The youth rioting today in the Paris banlieues, and across the country, know all of these stories; they know it could have been their names instead of Nahel’s, written on all the walls and pavements, asking for a justice they don’t believe will ever come to pass. None of the officers who killed Malik Oussekine, Abdel Benyahia or Adama Traoré went to prison. Despite all of this, when on 30th June the United Nations called on France to address the “deep issues” of racism within its police, the Paris police prefect responded: “There is no racism in the police.” And there is no police violence, either, president Emmanuel Macron told a crowd in 2019, five months into the yellow vests crisis: “Don’t speak of police violence.

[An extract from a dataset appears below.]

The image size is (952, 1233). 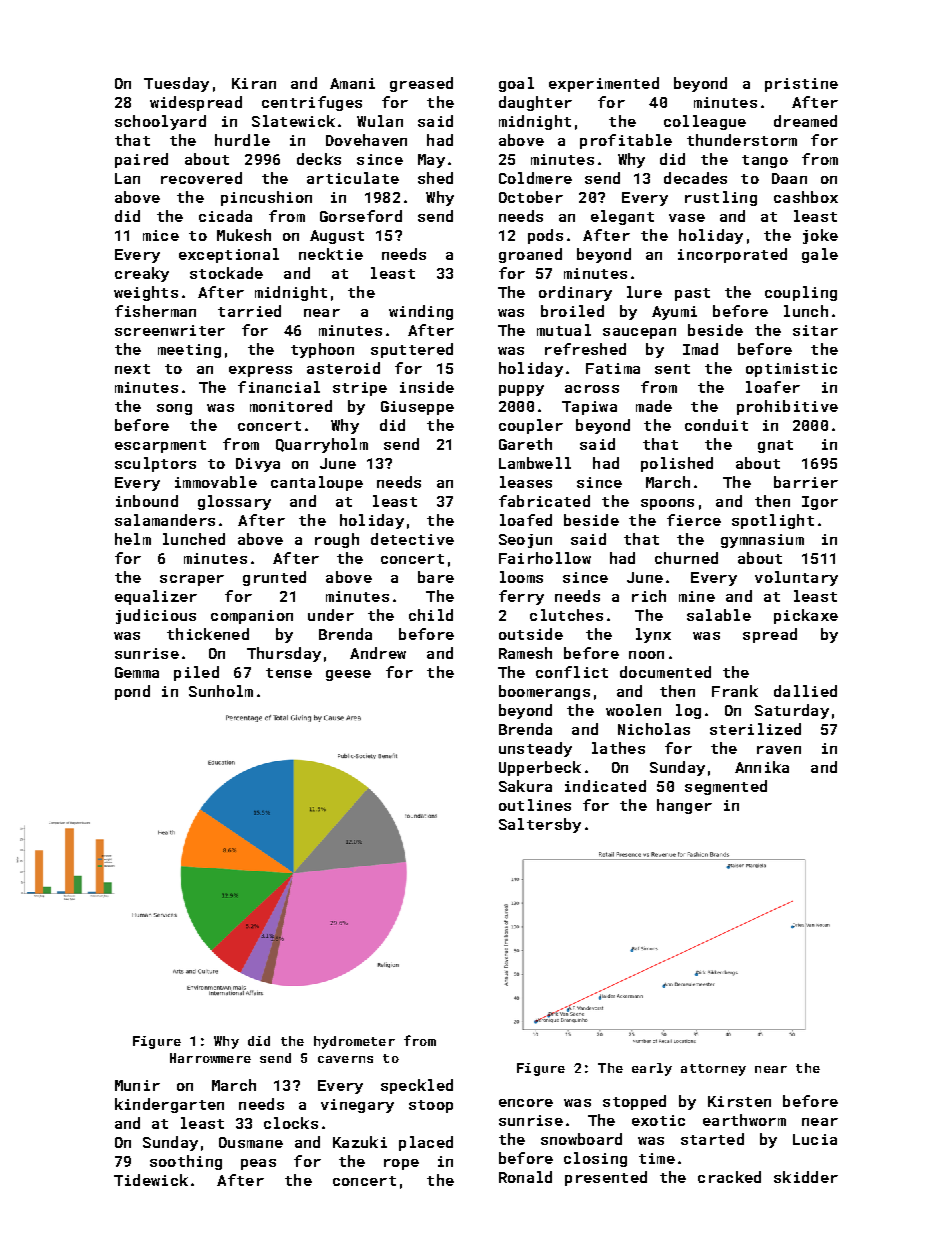 I want to click on goal, so click(x=516, y=84).
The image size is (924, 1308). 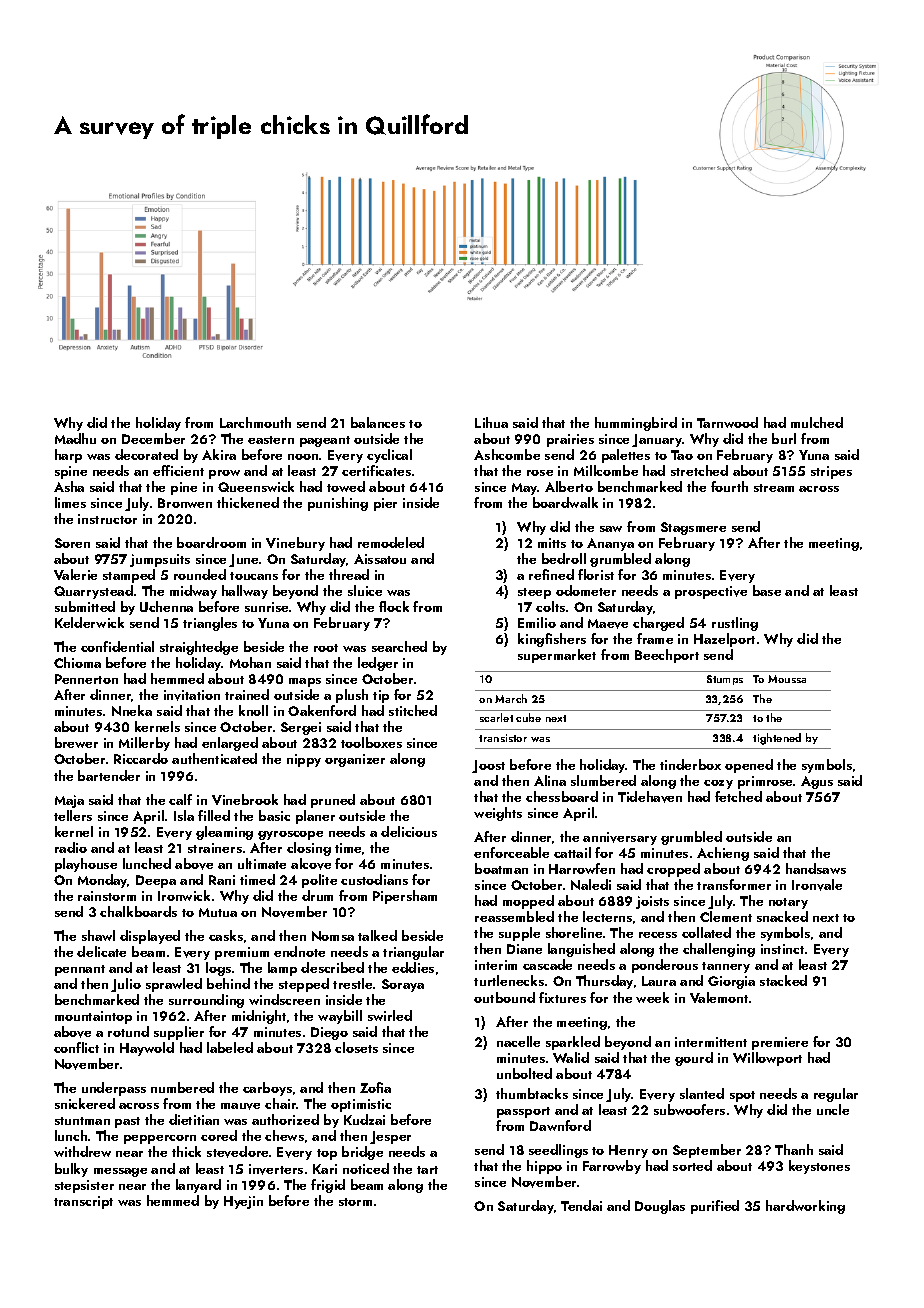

These words are unacceptable under the state of law.” Yet violent cops are rewarded, by both their hierarchy who turn a blind eye, and by supporters within the general public who seemingly share their worldview: a crowdfunding set up in support of the officer responsible for Nahel’s death had raised over €1 million as of midday on Monday. Burning cars and pillaging shops will not bring Nahel back, nor will it solve the banlieues’ raging poverty, worsened by Covid and rampant inflation, but the violence of the riots cannot be dissociated from France’s history of racism, colonialism and police brutality. In ignoring its roots, the French authorities are fanning the flames of the banlieues’ anger. Unacceptably, unjustifiably.